Data under study: Begin
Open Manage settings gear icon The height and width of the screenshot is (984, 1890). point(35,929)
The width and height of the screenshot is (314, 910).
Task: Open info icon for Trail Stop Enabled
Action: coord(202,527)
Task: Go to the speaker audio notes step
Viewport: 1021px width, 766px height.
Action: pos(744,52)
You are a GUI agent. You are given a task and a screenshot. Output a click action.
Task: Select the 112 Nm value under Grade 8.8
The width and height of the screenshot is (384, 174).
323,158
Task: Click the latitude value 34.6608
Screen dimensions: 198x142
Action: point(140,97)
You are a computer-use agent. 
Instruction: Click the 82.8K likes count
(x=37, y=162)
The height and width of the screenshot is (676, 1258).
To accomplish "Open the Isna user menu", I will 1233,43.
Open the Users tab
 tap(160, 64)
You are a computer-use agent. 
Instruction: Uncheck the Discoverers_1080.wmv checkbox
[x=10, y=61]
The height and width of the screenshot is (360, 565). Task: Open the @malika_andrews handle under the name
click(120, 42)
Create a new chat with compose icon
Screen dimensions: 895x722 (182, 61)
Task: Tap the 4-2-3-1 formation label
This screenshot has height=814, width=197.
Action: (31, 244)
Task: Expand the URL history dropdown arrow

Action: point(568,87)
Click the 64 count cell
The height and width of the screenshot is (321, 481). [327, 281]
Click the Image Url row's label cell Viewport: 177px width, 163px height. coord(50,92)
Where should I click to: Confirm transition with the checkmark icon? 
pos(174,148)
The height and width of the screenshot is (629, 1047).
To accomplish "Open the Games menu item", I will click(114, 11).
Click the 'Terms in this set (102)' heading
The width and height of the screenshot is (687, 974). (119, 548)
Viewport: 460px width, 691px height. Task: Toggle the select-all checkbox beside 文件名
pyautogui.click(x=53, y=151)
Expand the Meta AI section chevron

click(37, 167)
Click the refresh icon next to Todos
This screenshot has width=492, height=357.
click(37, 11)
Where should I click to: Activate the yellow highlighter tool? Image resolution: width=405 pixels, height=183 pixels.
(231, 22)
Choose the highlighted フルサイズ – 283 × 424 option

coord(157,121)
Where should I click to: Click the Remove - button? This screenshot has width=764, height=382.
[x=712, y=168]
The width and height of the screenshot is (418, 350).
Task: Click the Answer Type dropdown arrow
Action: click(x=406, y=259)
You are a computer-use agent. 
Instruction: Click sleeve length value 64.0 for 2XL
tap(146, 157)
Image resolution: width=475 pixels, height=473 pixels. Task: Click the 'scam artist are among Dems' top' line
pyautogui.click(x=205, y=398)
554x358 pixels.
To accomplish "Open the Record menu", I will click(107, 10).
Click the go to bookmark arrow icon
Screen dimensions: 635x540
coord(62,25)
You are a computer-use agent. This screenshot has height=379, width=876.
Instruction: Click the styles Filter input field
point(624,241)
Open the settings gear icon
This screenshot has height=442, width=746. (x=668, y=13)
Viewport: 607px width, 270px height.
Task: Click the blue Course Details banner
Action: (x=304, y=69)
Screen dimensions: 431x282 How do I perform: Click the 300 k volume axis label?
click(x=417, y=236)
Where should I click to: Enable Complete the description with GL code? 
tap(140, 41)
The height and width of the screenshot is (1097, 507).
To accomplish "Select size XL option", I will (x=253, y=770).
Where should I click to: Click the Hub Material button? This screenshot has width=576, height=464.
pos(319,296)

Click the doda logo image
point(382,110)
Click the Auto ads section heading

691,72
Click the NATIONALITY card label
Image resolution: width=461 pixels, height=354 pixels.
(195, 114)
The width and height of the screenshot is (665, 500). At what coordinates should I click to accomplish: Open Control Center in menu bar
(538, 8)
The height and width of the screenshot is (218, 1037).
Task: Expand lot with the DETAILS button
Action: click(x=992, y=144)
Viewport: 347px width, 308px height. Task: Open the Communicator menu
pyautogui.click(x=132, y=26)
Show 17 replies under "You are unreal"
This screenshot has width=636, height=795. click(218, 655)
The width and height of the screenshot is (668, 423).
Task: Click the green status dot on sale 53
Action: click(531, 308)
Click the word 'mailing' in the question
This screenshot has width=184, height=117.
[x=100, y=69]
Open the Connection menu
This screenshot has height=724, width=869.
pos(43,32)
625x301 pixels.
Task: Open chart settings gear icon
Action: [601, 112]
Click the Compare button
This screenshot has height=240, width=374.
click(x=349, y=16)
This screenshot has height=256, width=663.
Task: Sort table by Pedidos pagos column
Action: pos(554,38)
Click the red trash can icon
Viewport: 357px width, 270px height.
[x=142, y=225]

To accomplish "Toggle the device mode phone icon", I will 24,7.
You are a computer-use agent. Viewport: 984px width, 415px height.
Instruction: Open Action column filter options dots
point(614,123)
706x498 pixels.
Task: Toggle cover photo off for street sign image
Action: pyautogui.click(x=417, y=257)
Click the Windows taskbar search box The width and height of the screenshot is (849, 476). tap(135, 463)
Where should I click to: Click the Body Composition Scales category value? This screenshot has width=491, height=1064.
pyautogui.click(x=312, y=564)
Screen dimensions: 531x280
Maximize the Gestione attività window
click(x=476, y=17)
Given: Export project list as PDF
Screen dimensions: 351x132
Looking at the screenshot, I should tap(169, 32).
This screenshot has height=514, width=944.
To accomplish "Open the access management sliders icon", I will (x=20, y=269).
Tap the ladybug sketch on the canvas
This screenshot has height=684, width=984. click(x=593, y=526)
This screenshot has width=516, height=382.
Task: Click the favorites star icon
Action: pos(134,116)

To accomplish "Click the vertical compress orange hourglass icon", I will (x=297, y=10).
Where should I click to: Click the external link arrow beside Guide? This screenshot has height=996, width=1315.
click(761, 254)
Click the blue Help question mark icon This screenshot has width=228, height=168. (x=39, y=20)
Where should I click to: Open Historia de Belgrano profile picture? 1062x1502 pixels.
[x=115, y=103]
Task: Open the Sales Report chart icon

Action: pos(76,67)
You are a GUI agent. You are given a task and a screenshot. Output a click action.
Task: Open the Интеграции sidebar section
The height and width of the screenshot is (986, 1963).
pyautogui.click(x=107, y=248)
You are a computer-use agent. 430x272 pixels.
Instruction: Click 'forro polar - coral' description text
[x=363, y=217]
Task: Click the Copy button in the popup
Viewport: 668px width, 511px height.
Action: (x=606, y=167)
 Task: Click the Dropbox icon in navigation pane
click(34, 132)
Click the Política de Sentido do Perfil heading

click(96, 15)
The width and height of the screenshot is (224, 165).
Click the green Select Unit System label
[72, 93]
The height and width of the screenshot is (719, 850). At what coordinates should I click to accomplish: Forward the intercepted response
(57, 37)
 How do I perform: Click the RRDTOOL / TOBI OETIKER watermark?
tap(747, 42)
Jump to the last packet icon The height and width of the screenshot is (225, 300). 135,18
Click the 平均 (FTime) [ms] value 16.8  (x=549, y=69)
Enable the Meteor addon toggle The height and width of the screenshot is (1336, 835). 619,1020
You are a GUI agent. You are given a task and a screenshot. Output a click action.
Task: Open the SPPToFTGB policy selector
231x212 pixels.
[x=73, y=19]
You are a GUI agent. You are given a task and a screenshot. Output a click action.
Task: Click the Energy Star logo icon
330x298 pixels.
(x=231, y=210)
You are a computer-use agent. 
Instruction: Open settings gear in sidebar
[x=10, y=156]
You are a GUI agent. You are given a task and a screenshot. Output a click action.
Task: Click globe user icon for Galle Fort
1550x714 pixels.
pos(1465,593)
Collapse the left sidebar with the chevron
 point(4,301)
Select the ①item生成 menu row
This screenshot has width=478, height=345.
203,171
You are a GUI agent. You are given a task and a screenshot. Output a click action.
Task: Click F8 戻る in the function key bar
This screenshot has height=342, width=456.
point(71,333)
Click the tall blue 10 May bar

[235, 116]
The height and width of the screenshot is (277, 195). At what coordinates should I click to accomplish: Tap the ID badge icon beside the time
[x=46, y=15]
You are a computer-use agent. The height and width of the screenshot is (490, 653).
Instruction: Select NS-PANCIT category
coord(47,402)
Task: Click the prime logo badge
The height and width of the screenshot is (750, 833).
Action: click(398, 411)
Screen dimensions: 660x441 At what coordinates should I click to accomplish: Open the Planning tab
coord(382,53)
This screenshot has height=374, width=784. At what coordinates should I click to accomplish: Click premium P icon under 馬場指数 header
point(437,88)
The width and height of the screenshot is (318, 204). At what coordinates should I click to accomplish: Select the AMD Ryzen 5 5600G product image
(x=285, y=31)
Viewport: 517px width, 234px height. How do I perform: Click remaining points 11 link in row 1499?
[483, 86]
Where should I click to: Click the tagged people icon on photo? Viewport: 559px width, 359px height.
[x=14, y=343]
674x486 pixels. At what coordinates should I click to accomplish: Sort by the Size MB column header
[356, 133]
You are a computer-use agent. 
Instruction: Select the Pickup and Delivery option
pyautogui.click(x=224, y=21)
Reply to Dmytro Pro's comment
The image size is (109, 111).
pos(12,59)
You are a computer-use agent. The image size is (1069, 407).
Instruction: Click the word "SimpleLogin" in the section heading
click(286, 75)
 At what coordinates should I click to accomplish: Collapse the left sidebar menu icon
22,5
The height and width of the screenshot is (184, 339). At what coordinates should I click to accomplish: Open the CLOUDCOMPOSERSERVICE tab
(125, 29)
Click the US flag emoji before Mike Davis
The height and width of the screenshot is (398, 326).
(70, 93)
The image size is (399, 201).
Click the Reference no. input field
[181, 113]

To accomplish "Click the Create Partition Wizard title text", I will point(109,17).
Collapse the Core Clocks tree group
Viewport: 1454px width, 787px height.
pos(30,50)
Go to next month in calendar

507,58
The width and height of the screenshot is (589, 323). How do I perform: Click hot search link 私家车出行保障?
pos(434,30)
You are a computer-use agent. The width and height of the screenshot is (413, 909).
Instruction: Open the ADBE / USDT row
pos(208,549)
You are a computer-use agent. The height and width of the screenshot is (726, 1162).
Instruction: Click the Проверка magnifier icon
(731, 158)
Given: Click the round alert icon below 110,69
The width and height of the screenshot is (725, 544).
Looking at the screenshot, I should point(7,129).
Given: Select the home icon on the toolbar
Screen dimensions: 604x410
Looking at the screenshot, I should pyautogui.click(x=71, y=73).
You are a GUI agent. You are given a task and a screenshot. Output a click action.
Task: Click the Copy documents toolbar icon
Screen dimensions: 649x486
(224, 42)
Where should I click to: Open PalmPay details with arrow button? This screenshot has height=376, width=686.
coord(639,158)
Data under study: End
# Your instructions
All that is wanted is an exact copy of the lines above from the one with "Maximize the Gestione attività window" through the one with "Task: Click the Copy button in the popup", with both ends included.

# Problem solution
Maximize the Gestione attività window
click(x=476, y=17)
Given: Export project list as PDF
Screen dimensions: 351x132
Looking at the screenshot, I should tap(169, 32).
This screenshot has height=514, width=944.
To accomplish "Open the access management sliders icon", I will (x=20, y=269).
Tap the ladybug sketch on the canvas
This screenshot has height=684, width=984. click(x=593, y=526)
This screenshot has width=516, height=382.
Task: Click the favorites star icon
Action: pos(134,116)

To accomplish "Click the vertical compress orange hourglass icon", I will (x=297, y=10).
Where should I click to: Click the external link arrow beside Guide? This screenshot has height=996, width=1315.
click(761, 254)
Click the blue Help question mark icon This screenshot has width=228, height=168. (x=39, y=20)
Where should I click to: Open Historia de Belgrano profile picture? 1062x1502 pixels.
[x=115, y=103]
Task: Open the Sales Report chart icon

Action: pos(76,67)
You are a GUI agent. You are given a task and a screenshot. Output a click action.
Task: Open the Интеграции sidebar section
The height and width of the screenshot is (986, 1963).
pyautogui.click(x=107, y=248)
You are a computer-use agent. 430x272 pixels.
Instruction: Click 'forro polar - coral' description text
[x=363, y=217]
Task: Click the Copy button in the popup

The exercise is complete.